Problem 4 — Slow, Manual, Error-Prone Setup

Onboarding a new developer in a traditional setup can take anywhere from half a day to several days. There's an onboarding document — usually out of date — that lists 30 steps to install dependencies, configure databases, set environment variables, and run setup scripts. One wrong step and nothing works. The new developer spends their first day not writing code but debugging their local environment.

The same problem hits when you need to scale. Spinning up a new production server means following another document, running setup scripts manually, and hoping nothing has changed since the last time someone did it. Infrastructure that should take minutes takes hours.

Problem 5 — Virtual Machines Are Resource-Heavy

Teams who recognised these environment problems often turned to virtual machines. If every app runs in its own VM, the environments are isolated. Problem solved — right?

Partially. VMs do solve the isolation problem. But each VM runs a full operating system — its own kernel, its own OS processes, its own memory overhead.

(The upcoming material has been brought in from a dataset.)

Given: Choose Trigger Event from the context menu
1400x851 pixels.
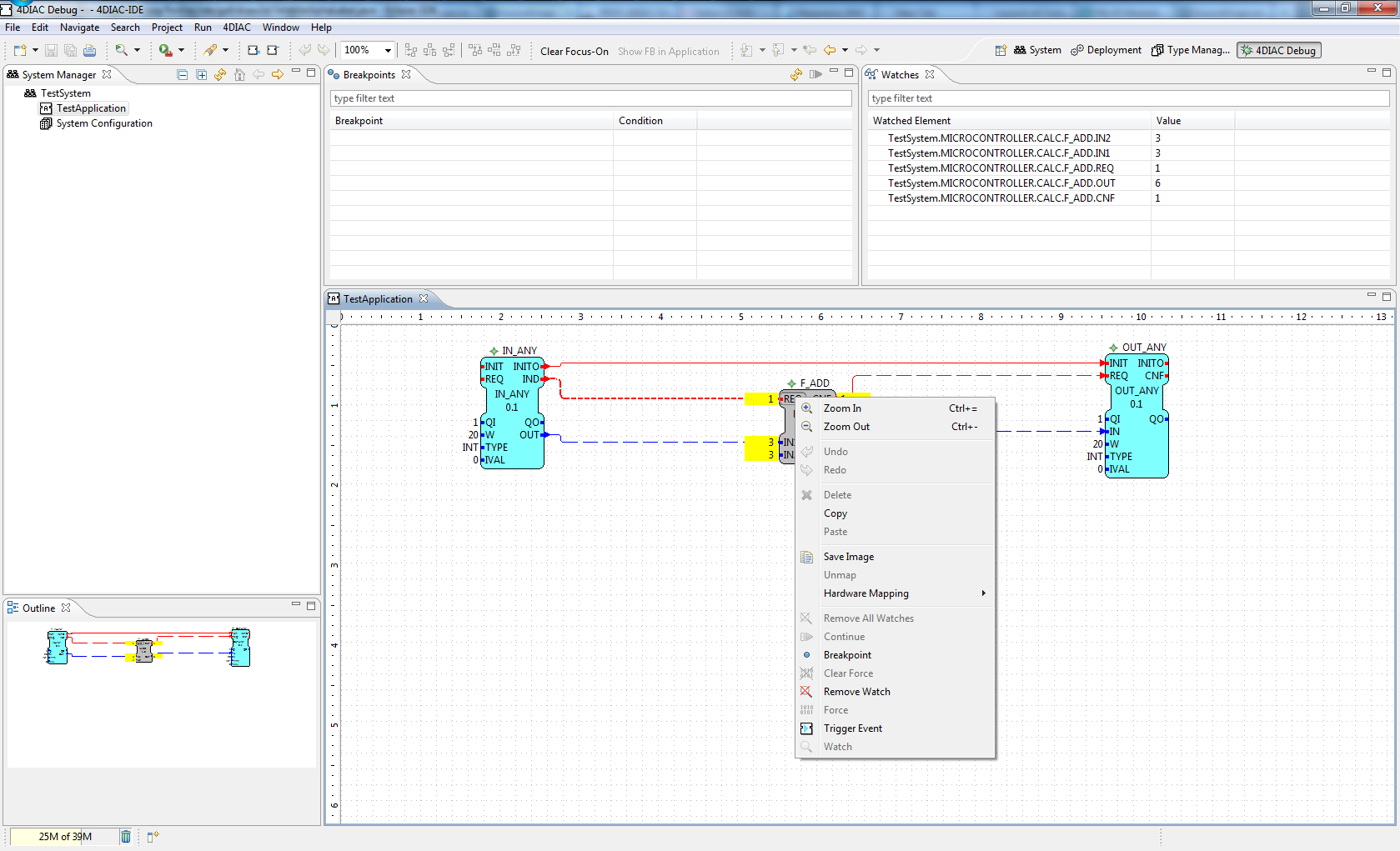Looking at the screenshot, I should [x=852, y=728].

A VM can easily consume 1–2 GB of RAM just for the OS before your application even starts. Startup times are measured in minutes. Running five apps means running five complete operating systems.

The Apartment Building Analogy

A virtual machine is like building a separate house for every person who needs a room. Each house has its own foundation, plumbing, electrical system, and roof — even though all they needed was a bedroom. A container is like an apartment building — each tenant has their own private space, but they share the foundation, plumbing, and electricity. Same isolation. A fraction of the cost.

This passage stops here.